[START OF RECORDS FOR THIS EXERCISE]
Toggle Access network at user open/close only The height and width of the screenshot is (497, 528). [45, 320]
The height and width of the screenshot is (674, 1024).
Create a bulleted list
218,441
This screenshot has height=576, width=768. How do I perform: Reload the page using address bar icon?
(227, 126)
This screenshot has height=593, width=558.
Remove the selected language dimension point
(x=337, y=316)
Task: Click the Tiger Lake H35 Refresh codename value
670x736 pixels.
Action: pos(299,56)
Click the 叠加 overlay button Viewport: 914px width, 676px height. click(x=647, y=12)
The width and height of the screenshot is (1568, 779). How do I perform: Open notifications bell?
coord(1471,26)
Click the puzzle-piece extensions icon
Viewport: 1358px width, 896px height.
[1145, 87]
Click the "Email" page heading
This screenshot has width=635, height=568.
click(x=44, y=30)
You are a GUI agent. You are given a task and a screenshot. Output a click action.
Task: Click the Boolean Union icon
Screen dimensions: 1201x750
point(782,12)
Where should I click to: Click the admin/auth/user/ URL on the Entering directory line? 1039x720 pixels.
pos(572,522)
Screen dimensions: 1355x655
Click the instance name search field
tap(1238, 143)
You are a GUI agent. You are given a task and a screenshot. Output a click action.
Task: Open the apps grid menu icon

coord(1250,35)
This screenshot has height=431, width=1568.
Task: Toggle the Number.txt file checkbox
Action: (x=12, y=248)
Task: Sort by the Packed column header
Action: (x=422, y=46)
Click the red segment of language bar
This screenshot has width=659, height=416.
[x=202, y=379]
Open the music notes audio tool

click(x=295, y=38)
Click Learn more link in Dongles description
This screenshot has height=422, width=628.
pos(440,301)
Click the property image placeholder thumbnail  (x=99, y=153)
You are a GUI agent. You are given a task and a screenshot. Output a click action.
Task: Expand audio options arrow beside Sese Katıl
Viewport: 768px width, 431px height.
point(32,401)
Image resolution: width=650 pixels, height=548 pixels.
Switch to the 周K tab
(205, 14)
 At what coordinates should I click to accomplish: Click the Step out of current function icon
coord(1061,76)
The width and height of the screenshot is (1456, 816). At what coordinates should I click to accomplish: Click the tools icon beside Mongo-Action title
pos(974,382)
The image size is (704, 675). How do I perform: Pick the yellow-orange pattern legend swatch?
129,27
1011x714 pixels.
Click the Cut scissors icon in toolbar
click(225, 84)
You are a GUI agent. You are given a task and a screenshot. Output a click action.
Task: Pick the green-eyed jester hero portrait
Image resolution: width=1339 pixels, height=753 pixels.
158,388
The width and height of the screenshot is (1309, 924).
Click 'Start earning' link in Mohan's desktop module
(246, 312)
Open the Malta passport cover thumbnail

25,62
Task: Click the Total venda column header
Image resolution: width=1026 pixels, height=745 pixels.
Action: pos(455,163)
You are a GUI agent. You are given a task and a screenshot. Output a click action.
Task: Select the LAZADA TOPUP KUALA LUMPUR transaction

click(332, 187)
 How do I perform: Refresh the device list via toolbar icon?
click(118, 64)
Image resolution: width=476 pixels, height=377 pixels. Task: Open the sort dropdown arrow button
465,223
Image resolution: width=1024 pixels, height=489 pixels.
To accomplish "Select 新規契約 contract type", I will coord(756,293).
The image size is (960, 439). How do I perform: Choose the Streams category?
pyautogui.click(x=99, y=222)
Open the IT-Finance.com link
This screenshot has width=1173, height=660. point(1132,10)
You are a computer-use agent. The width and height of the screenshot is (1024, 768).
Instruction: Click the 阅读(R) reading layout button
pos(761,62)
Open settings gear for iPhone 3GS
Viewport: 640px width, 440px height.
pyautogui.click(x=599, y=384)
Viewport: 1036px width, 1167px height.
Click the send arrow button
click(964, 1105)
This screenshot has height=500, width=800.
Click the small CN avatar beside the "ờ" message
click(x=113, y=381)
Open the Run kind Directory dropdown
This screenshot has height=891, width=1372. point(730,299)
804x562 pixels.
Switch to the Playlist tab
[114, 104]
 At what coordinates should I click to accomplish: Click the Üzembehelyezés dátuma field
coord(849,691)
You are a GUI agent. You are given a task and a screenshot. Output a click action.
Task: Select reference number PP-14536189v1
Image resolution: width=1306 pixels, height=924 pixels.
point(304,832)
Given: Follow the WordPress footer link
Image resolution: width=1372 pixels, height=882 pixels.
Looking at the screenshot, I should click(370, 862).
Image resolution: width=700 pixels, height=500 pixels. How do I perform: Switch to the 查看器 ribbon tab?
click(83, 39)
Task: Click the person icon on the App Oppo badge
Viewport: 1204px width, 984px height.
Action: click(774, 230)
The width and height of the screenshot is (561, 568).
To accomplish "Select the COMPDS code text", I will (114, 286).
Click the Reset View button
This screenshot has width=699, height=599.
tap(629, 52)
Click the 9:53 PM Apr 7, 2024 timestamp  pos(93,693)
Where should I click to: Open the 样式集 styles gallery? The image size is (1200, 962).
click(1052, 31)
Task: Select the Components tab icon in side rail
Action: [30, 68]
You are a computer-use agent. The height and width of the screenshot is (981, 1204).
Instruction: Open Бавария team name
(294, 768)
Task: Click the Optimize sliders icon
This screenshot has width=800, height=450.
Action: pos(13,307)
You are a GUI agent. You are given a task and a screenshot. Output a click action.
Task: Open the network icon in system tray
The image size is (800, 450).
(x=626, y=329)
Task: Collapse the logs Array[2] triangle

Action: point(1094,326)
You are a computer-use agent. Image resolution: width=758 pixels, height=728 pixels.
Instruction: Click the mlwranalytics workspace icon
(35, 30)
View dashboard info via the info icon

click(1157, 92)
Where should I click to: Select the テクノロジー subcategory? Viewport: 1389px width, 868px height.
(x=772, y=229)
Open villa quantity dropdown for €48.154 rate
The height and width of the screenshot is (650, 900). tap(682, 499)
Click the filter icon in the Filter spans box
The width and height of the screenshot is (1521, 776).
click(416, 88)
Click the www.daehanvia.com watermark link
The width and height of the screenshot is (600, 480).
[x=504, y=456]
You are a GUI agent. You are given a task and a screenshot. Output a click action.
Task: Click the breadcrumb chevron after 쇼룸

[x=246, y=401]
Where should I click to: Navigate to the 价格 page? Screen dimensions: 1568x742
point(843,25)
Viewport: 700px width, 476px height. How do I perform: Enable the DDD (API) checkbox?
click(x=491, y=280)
[END OF RECORDS FOR THIS EXERCISE]
* EXERCISE TASK: Could you quote all of the lines above word for word, from first to last?

* ANSWER BELOW:
Toggle Access network at user open/close only The height and width of the screenshot is (497, 528). [45, 320]
The height and width of the screenshot is (674, 1024).
Create a bulleted list
218,441
This screenshot has height=576, width=768. How do I perform: Reload the page using address bar icon?
(227, 126)
This screenshot has height=593, width=558.
Remove the selected language dimension point
(x=337, y=316)
Task: Click the Tiger Lake H35 Refresh codename value
670x736 pixels.
Action: pos(299,56)
Click the 叠加 overlay button Viewport: 914px width, 676px height. click(x=647, y=12)
The width and height of the screenshot is (1568, 779). How do I perform: Open notifications bell?
coord(1471,26)
Click the puzzle-piece extensions icon
Viewport: 1358px width, 896px height.
[1145, 87]
Click the "Email" page heading
This screenshot has width=635, height=568.
click(x=44, y=30)
You are a GUI agent. You are given a task and a screenshot. Output a click action.
Task: Click the Boolean Union icon
Screen dimensions: 1201x750
point(782,12)
Where should I click to: Click the admin/auth/user/ URL on the Entering directory line? 1039x720 pixels.
pos(572,522)
Screen dimensions: 1355x655
Click the instance name search field
tap(1238, 143)
You are a GUI agent. You are given a task and a screenshot. Output a click action.
Task: Open the apps grid menu icon

coord(1250,35)
This screenshot has height=431, width=1568.
Task: Toggle the Number.txt file checkbox
Action: (x=12, y=248)
Task: Sort by the Packed column header
Action: (x=422, y=46)
Click the red segment of language bar
This screenshot has width=659, height=416.
[x=202, y=379]
Open the music notes audio tool

click(x=295, y=38)
Click Learn more link in Dongles description
This screenshot has height=422, width=628.
pos(440,301)
Click the property image placeholder thumbnail  (x=99, y=153)
You are a GUI agent. You are given a task and a screenshot. Output a click action.
Task: Expand audio options arrow beside Sese Katıl
Viewport: 768px width, 431px height.
point(32,401)
Image resolution: width=650 pixels, height=548 pixels.
Switch to the 周K tab
(205, 14)
 At what coordinates should I click to accomplish: Click the Step out of current function icon
coord(1061,76)
The width and height of the screenshot is (1456, 816). At what coordinates should I click to accomplish: Click the tools icon beside Mongo-Action title
pos(974,382)
The image size is (704, 675). How do I perform: Pick the yellow-orange pattern legend swatch?
129,27
1011x714 pixels.
Click the Cut scissors icon in toolbar
click(225, 84)
You are a GUI agent. You are given a task and a screenshot. Output a click action.
Task: Pick the green-eyed jester hero portrait
Image resolution: width=1339 pixels, height=753 pixels.
158,388
The width and height of the screenshot is (1309, 924).
Click 'Start earning' link in Mohan's desktop module
(246, 312)
Open the Malta passport cover thumbnail

25,62
Task: Click the Total venda column header
Image resolution: width=1026 pixels, height=745 pixels.
Action: pos(455,163)
You are a GUI agent. You are given a task and a screenshot. Output a click action.
Task: Select the LAZADA TOPUP KUALA LUMPUR transaction

click(332, 187)
 How do I perform: Refresh the device list via toolbar icon?
click(118, 64)
Image resolution: width=476 pixels, height=377 pixels. Task: Open the sort dropdown arrow button
465,223
Image resolution: width=1024 pixels, height=489 pixels.
To accomplish "Select 新規契約 contract type", I will coord(756,293).
The image size is (960, 439). How do I perform: Choose the Streams category?
pyautogui.click(x=99, y=222)
Open the IT-Finance.com link
This screenshot has width=1173, height=660. point(1132,10)
You are a computer-use agent. The width and height of the screenshot is (1024, 768).
Instruction: Click the 阅读(R) reading layout button
pos(761,62)
Open settings gear for iPhone 3GS
Viewport: 640px width, 440px height.
pyautogui.click(x=599, y=384)
Viewport: 1036px width, 1167px height.
Click the send arrow button
click(964, 1105)
This screenshot has height=500, width=800.
Click the small CN avatar beside the "ờ" message
click(x=113, y=381)
Open the Run kind Directory dropdown
This screenshot has height=891, width=1372. point(730,299)
804x562 pixels.
Switch to the Playlist tab
[114, 104]
 At what coordinates should I click to accomplish: Click the Üzembehelyezés dátuma field
coord(849,691)
You are a GUI agent. You are given a task and a screenshot. Output a click action.
Task: Select reference number PP-14536189v1
Image resolution: width=1306 pixels, height=924 pixels.
point(304,832)
Given: Follow the WordPress footer link
Image resolution: width=1372 pixels, height=882 pixels.
Looking at the screenshot, I should click(370, 862).
Image resolution: width=700 pixels, height=500 pixels. How do I perform: Switch to the 查看器 ribbon tab?
click(83, 39)
Task: Click the person icon on the App Oppo badge
Viewport: 1204px width, 984px height.
Action: click(774, 230)
The width and height of the screenshot is (561, 568).
To accomplish "Select the COMPDS code text", I will (114, 286).
Click the Reset View button
This screenshot has width=699, height=599.
tap(629, 52)
Click the 9:53 PM Apr 7, 2024 timestamp  pos(93,693)
Where should I click to: Open the 样式集 styles gallery? The image size is (1200, 962).
click(1052, 31)
Task: Select the Components tab icon in side rail
Action: [30, 68]
You are a computer-use agent. The height and width of the screenshot is (981, 1204).
Instruction: Open Бавария team name
(294, 768)
Task: Click the Optimize sliders icon
This screenshot has width=800, height=450.
Action: pos(13,307)
You are a GUI agent. You are given a task and a screenshot. Output a click action.
Task: Open the network icon in system tray
The image size is (800, 450).
(x=626, y=329)
Task: Collapse the logs Array[2] triangle

Action: point(1094,326)
You are a computer-use agent. Image resolution: width=758 pixels, height=728 pixels.
Instruction: Click the mlwranalytics workspace icon
(35, 30)
View dashboard info via the info icon

click(1157, 92)
Where should I click to: Select the テクノロジー subcategory? Viewport: 1389px width, 868px height.
(x=772, y=229)
Open villa quantity dropdown for €48.154 rate
The height and width of the screenshot is (650, 900). tap(682, 499)
Click the filter icon in the Filter spans box
The width and height of the screenshot is (1521, 776).
click(416, 88)
Click the www.daehanvia.com watermark link
The width and height of the screenshot is (600, 480).
[x=504, y=456]
You are a GUI agent. You are given a task and a screenshot. Output a click action.
Task: Click the breadcrumb chevron after 쇼룸

[x=246, y=401]
Where should I click to: Navigate to the 价格 page? Screen dimensions: 1568x742
point(843,25)
Viewport: 700px width, 476px height. How do I perform: Enable the DDD (API) checkbox?
click(x=491, y=280)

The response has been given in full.